This looks like a massive win!

I imagine the big question for node developers is how you want to define BaseObject. Do you continue with the reference counting scheme on a global handle, or make it a managed C++ object? I would think it's only controversial to the extent it could be a barrier to supporting other JS runtimes with the same ABI. The standalone version of cppgc might ameliorate that concern, I don't know. Otherwise it seems like a huge win to me.

We are current not supporting other JS runtimes anymore. A PoC would be really useful.

@addaleax @jasnell wdyt?

addaleax commented 2 years ago

@mcollina I think it’s fine to try this out for sure.

owinebar commented 2 years ago

On Fri, Jan 28, 2022, 3:10 AM Matteo Collina @.***> wrote:

We are current not supporting other JS runtimes anymore.

A PoC would be really useful.

For reference, I don't see the V8::object::SetAlignedPointerInInternalField method in the v8 API until version 9.5 in v8-object.h. There are a lot of new header files in that version.

Blink has moved to using the V8 cppgc interface, but they still have a lot of code in src/renderer/platform/heap for dealing with thread-local allocation using cppgc, heap allocated collections and probably other common constructions.

owinebar commented 2 years ago

Has there been any work on this?

dharesign commented 1 year ago

We are making use of cppgc in node add-ons. As a result we have modified tools/install.py to include all the cppgc related headers. We are initializing cppgc in our add-on, rather than modifying Node.js to initialize it, but we can change that. I created a PR to get the ball rolling: #45704

joyeecheung commented 1 year ago

I drafted a design doc on how to integrate Oilpan into Node.js: https://docs.google.com/document/d/1ny2Qz_EsUnXGKJRGxoA-FXIE2xpLgaMAN6jD7eAkqFQ/edit

I also did a POC by migrating CompiledFnEntry while I was testing https://github.com/nodejs/node/pull/45704, although CompiledFnEntry is probably going away anyway because of https://github.com/nodejs/node/pull/48510 but it was good exercise and helped me a bit when figuring out the design. The next target, as described in the doc, would be AliasedBuffers.

mcollina commented 1 year ago

I reviewed this and the plan is sound to fix the problem with ShadowRealm. I think it might also give us a bit more garbage collection performance.

joyeecheung commented 1 year ago

With CompiledFnEntry already gone, I went on to experiment migration on a few internal classes. I have a WIP branch to figure out a better strategy of migration and track what internal utilities need to be updated/reinvented. I will update more detailed findings in the doc, but just to update a finding of mine - I think it's better to migrate in this order (which is actually the opposite of my original plan):

There are still several helpers I need to abstract out, especially for integrations of heap snapshots/startup snapshots. I may send a PR soon-ish when I think they are stable/generic enough.
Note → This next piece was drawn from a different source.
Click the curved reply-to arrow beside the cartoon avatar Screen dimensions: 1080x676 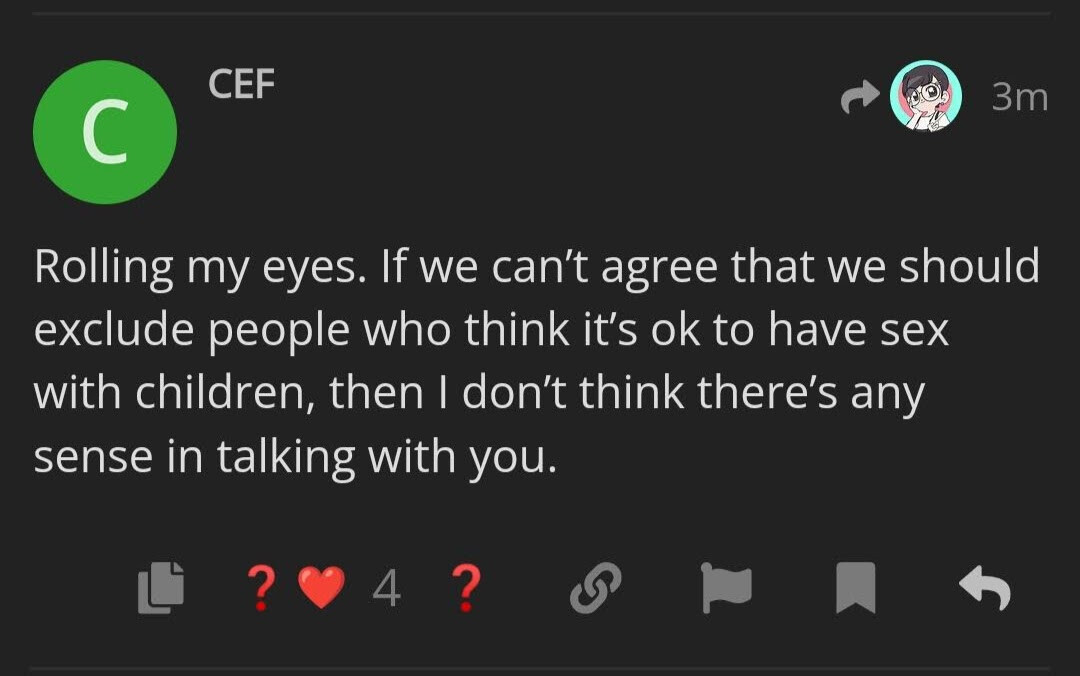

joyeecheung commented 11 months ago

Some interesting update: I noticed that moving from weak BaseObject to Oilpan-management (without cleanup queue book-keeping) is about 2.5x faster:

misc/object-wrap.js method="ExampleCppgcObject" n=1000000: 8,113,612.185256452
misc/object-wrap.js method="ExampleBaseObject" n=1000000: 3,218,022.6465318813

The BaseObject overhead can actually become bottlenecks. I opened https://github.com/nodejs/node/pull/51017 to show a POC of migrating crypto::Hash to Oilpan with a noticeable speedup with some helpers that I've used to test migration on various objects. (I think the overhead partly comes from global handle initialization and partly comes from cleanup queue book-keeping. Haven't looked deeper into it yet as those tend to be inlined)

owinebar commented 9 months ago

I drafted a design doc on how to integrate Oilpan into Node.js: https://docs.google.com/document/d/1ny2Qz_EsUnXGKJRGxoA-FXIE2xpLgaMAN6jD7eAkqFQ/edit

Thanks for this - it's useful even for non-node embedders.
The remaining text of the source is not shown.